> [WHAT THE TASK ASKS] Look through the records below for the line with "Tap the Android home icon in screenshot" and the line with "Click the Fragplace", then return those lines and all lines between, exactly.

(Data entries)
···

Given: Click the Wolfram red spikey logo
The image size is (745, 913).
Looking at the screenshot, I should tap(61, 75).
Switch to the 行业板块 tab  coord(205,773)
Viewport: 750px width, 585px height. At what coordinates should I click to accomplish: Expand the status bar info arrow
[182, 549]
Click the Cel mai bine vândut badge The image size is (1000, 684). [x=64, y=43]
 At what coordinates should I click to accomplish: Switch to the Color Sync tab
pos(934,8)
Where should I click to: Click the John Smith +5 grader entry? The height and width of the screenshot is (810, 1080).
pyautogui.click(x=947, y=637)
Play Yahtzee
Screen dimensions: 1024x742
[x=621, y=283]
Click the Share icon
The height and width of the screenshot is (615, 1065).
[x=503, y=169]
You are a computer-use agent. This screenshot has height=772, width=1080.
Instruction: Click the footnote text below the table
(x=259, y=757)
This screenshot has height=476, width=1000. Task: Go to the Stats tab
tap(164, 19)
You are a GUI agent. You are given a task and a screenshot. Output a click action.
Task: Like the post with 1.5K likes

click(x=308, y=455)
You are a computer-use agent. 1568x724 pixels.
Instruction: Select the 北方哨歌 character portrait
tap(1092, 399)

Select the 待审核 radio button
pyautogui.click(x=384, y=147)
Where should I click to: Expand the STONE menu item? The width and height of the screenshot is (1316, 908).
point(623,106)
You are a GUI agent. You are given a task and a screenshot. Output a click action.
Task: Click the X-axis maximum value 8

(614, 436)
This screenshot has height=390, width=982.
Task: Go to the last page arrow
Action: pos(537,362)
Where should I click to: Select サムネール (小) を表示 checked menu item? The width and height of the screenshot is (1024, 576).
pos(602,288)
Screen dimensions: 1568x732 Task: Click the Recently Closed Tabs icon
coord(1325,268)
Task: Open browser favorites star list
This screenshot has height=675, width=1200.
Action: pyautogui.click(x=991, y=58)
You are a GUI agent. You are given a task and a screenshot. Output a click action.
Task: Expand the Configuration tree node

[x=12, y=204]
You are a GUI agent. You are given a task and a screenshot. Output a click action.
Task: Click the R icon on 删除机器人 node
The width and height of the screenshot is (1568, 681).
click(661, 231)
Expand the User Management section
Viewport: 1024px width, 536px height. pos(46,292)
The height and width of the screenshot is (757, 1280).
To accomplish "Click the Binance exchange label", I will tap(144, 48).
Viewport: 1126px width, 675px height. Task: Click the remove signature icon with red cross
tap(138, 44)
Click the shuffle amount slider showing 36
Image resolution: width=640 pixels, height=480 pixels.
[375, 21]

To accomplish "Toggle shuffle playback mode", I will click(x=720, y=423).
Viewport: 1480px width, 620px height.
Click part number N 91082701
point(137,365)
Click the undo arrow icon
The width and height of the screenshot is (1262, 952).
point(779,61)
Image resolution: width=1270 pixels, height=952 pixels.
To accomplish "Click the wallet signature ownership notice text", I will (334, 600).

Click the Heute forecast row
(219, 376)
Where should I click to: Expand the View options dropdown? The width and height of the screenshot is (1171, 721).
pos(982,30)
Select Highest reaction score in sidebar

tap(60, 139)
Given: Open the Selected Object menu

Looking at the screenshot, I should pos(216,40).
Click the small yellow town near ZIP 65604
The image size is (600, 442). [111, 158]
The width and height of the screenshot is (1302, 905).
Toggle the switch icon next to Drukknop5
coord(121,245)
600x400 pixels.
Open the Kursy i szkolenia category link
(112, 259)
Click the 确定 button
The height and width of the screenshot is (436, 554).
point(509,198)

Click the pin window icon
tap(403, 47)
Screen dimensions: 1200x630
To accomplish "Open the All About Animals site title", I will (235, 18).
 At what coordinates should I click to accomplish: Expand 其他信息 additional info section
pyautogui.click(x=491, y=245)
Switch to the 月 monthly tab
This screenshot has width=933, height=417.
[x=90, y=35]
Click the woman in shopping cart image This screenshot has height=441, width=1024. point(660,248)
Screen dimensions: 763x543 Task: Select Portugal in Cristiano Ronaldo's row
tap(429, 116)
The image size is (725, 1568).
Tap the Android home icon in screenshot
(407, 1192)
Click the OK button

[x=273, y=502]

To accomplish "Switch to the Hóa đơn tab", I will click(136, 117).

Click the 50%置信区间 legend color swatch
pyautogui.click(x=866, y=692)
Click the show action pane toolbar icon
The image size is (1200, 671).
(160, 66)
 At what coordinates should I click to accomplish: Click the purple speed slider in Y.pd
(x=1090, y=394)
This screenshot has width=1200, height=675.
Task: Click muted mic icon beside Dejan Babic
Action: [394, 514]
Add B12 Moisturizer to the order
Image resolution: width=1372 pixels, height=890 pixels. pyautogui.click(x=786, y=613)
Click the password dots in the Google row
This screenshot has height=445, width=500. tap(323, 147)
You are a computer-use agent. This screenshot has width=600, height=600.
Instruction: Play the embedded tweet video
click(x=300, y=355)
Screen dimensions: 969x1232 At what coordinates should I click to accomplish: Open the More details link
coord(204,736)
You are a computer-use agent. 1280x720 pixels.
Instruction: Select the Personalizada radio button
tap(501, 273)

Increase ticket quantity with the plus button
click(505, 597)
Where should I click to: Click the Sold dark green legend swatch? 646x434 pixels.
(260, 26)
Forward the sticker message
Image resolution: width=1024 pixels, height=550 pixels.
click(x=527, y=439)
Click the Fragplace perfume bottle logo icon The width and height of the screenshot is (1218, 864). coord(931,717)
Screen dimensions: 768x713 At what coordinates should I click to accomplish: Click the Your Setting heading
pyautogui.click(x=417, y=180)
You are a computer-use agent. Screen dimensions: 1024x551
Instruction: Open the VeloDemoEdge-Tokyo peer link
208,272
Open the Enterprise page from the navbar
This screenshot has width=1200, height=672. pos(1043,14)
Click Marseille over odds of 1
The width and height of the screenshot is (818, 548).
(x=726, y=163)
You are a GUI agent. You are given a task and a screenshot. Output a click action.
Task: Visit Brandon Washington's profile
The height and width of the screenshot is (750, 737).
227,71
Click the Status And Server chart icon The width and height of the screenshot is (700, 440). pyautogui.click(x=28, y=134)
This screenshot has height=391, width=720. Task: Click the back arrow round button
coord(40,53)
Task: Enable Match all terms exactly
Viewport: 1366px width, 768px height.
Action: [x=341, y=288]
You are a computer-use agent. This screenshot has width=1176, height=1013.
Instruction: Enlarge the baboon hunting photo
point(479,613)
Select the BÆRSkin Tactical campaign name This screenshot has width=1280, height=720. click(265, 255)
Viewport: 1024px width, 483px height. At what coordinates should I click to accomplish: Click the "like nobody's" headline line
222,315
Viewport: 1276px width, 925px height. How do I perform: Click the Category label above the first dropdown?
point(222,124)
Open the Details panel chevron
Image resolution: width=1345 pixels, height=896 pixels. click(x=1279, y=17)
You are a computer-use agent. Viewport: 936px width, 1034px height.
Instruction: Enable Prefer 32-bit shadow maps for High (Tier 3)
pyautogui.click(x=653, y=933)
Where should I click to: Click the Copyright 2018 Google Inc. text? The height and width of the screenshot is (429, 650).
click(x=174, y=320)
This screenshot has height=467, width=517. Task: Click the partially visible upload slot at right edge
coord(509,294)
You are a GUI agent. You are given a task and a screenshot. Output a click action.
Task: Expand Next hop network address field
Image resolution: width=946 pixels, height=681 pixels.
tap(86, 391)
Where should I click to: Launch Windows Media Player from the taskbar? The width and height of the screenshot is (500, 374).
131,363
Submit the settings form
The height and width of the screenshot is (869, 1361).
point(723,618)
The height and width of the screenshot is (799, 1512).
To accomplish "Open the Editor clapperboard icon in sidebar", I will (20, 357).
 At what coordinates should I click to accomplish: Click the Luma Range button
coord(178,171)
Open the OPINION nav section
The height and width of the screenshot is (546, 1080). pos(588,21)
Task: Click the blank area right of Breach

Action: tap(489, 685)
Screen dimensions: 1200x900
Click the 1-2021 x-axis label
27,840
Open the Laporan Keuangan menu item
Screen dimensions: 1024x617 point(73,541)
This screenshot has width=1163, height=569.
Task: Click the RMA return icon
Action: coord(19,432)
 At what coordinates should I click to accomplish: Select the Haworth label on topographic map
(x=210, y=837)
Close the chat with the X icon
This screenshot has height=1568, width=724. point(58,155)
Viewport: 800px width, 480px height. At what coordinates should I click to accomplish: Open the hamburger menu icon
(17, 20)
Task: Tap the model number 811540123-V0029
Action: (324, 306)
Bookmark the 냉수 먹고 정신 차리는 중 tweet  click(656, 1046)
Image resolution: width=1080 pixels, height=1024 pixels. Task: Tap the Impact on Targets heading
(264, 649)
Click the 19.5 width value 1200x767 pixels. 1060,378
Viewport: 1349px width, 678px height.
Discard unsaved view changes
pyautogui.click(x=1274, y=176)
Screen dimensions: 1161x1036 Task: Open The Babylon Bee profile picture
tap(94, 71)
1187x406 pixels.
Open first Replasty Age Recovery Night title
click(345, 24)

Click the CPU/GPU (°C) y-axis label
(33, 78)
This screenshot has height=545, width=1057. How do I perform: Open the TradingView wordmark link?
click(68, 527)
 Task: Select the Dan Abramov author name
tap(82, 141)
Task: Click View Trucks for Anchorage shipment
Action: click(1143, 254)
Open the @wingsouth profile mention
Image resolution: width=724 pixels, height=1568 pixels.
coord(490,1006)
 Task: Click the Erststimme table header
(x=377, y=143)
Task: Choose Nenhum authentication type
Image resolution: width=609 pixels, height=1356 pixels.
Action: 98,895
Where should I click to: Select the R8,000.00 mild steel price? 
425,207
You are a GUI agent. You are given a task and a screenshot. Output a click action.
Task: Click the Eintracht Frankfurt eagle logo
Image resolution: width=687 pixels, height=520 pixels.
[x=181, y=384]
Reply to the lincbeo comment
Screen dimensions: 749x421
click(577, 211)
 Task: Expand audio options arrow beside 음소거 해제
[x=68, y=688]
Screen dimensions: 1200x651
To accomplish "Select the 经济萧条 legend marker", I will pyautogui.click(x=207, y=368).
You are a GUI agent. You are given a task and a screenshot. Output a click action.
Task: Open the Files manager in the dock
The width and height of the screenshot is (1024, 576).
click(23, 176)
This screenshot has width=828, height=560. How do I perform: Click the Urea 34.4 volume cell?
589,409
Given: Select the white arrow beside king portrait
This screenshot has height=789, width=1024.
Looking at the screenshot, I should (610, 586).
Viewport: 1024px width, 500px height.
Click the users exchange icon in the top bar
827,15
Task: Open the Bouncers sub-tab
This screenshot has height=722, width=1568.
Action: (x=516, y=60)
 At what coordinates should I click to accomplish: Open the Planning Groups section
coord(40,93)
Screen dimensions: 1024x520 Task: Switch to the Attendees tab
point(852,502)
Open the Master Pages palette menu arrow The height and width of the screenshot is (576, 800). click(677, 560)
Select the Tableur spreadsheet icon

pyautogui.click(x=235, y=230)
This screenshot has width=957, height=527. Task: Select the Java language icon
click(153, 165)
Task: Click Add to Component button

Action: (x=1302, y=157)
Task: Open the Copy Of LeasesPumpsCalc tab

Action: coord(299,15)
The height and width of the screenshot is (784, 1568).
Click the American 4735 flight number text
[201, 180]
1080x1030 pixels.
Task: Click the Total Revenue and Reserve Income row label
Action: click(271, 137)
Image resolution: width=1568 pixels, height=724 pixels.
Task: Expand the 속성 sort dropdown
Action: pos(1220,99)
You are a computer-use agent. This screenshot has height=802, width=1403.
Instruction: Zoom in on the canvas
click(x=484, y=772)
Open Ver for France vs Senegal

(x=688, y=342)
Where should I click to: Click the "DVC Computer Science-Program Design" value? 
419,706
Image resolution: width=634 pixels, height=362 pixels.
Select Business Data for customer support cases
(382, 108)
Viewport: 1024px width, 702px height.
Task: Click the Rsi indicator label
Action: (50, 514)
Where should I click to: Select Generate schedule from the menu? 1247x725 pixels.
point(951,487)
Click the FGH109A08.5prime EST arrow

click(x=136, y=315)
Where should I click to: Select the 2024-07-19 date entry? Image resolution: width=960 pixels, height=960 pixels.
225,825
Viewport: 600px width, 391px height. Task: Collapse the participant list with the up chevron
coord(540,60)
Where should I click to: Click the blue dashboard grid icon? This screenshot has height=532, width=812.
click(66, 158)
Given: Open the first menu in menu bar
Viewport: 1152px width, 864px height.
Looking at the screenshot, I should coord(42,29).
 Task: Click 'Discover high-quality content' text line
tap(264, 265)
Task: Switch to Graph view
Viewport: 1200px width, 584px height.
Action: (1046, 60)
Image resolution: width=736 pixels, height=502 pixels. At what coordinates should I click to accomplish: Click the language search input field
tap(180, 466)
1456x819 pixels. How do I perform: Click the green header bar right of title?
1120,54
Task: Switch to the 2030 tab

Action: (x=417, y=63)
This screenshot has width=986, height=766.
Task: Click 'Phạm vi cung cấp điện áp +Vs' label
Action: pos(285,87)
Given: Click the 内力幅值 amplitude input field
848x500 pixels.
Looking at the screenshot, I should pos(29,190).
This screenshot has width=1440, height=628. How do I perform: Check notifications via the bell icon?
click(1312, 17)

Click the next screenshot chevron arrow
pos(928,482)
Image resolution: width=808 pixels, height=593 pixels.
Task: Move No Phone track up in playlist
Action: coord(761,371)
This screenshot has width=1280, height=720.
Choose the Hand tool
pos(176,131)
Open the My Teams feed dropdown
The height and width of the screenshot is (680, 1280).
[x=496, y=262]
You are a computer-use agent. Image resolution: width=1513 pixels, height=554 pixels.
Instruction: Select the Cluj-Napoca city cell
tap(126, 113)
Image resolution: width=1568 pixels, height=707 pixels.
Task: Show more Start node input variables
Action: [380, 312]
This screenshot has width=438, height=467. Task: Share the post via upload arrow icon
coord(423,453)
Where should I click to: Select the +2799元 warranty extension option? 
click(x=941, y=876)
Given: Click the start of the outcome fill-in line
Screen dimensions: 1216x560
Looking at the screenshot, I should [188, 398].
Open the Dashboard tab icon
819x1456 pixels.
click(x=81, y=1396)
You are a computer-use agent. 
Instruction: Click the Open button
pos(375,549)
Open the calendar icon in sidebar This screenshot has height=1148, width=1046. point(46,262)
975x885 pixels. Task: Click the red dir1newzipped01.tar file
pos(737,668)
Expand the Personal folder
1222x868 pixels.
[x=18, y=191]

···

> [WRITTEN REPLY]
Tap the Android home icon in screenshot
(407, 1192)
Click the OK button

[x=273, y=502]

To accomplish "Switch to the Hóa đơn tab", I will click(136, 117).

Click the 50%置信区间 legend color swatch
pyautogui.click(x=866, y=692)
Click the show action pane toolbar icon
The image size is (1200, 671).
(160, 66)
 At what coordinates should I click to accomplish: Click the purple speed slider in Y.pd
(x=1090, y=394)
This screenshot has width=1200, height=675.
Task: Click muted mic icon beside Dejan Babic
Action: [394, 514]
Add B12 Moisturizer to the order
Image resolution: width=1372 pixels, height=890 pixels. pyautogui.click(x=786, y=613)
Click the password dots in the Google row
This screenshot has height=445, width=500. tap(323, 147)
You are a computer-use agent. This screenshot has width=600, height=600.
Instruction: Play the embedded tweet video
click(x=300, y=355)
Screen dimensions: 969x1232 At what coordinates should I click to accomplish: Open the More details link
coord(204,736)
You are a computer-use agent. 1280x720 pixels.
Instruction: Select the Personalizada radio button
tap(501, 273)

Increase ticket quantity with the plus button
click(505, 597)
Where should I click to: Click the Sold dark green legend swatch? 646x434 pixels.
(260, 26)
Forward the sticker message
Image resolution: width=1024 pixels, height=550 pixels.
click(x=527, y=439)
Click the Fragplace perfume bottle logo icon The width and height of the screenshot is (1218, 864). coord(931,717)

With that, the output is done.